[BEGIN Dataset excerpts]

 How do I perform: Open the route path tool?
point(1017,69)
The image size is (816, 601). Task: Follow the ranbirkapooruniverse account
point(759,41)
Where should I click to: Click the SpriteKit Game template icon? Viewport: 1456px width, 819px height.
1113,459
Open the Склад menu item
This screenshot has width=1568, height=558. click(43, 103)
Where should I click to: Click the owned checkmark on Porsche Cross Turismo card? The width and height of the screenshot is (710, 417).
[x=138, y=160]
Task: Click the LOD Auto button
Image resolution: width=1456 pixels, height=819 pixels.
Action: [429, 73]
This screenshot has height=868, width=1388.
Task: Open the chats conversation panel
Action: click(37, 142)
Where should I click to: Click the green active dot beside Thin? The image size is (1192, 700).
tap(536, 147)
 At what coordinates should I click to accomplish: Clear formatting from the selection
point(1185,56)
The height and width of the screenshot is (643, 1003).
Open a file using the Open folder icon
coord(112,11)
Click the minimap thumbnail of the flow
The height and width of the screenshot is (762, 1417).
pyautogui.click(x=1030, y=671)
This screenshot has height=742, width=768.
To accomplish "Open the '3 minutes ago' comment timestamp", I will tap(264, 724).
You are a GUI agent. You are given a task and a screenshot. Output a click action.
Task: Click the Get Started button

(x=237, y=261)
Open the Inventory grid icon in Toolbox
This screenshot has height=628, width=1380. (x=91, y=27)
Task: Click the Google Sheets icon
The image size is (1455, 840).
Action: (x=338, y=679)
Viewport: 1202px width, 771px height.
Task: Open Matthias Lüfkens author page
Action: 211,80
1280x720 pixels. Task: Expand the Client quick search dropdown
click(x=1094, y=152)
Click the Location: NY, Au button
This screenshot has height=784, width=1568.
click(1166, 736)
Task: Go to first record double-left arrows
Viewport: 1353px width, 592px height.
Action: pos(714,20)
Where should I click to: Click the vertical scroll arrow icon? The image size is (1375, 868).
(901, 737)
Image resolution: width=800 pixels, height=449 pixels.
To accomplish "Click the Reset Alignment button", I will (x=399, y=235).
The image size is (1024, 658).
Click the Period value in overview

[END Dataset excerpts]

_Prompt_
Could you format the material above as a numbered list, one line per item, with the blank lines left out?

_Result of the task_
1.  How do I perform: Open the route path tool?
2. point(1017,69)
3. The image size is (816, 601). Task: Follow the ranbirkapooruniverse account
4. point(759,41)
5. Where should I click to: Click the SpriteKit Game template icon? Viewport: 1456px width, 819px height.
6. 1113,459
7. Open the Склад menu item
8. This screenshot has width=1568, height=558. click(43, 103)
9. Where should I click to: Click the owned checkmark on Porsche Cross Turismo card? The width and height of the screenshot is (710, 417).
10. [x=138, y=160]
11. Task: Click the LOD Auto button
12. Image resolution: width=1456 pixels, height=819 pixels.
13. Action: [429, 73]
14. This screenshot has height=868, width=1388.
15. Task: Open the chats conversation panel
16. Action: click(37, 142)
17. Where should I click to: Click the green active dot beside Thin? The image size is (1192, 700).
18. tap(536, 147)
19.  At what coordinates should I click to accomplish: Clear formatting from the selection
20. point(1185,56)
21. The height and width of the screenshot is (643, 1003).
22. Open a file using the Open folder icon
23. coord(112,11)
24. Click the minimap thumbnail of the flow
25. The height and width of the screenshot is (762, 1417).
26. pyautogui.click(x=1030, y=671)
27. This screenshot has height=742, width=768.
28. To accomplish "Open the '3 minutes ago' comment timestamp", I will tap(264, 724).
29. You are a GUI agent. You are given a task and a screenshot. Output a click action.
30. Task: Click the Get Started button
31. (x=237, y=261)
32. Open the Inventory grid icon in Toolbox
33. This screenshot has height=628, width=1380. (x=91, y=27)
34. Task: Click the Google Sheets icon
35. The image size is (1455, 840).
36. Action: (x=338, y=679)
37. Viewport: 1202px width, 771px height.
38. Task: Open Matthias Lüfkens author page
39. Action: 211,80
40. 1280x720 pixels. Task: Expand the Client quick search dropdown
41. click(x=1094, y=152)
42. Click the Location: NY, Au button
43. This screenshot has height=784, width=1568.
44. click(1166, 736)
45. Task: Go to first record double-left arrows
46. Viewport: 1353px width, 592px height.
47. Action: pos(714,20)
48. Where should I click to: Click the vertical scroll arrow icon? The image size is (1375, 868).
49. (901, 737)
50. Image resolution: width=800 pixels, height=449 pixels.
51. To accomplish "Click the Reset Alignment button", I will (x=399, y=235).
52. The image size is (1024, 658).
53. Click the Period value in overview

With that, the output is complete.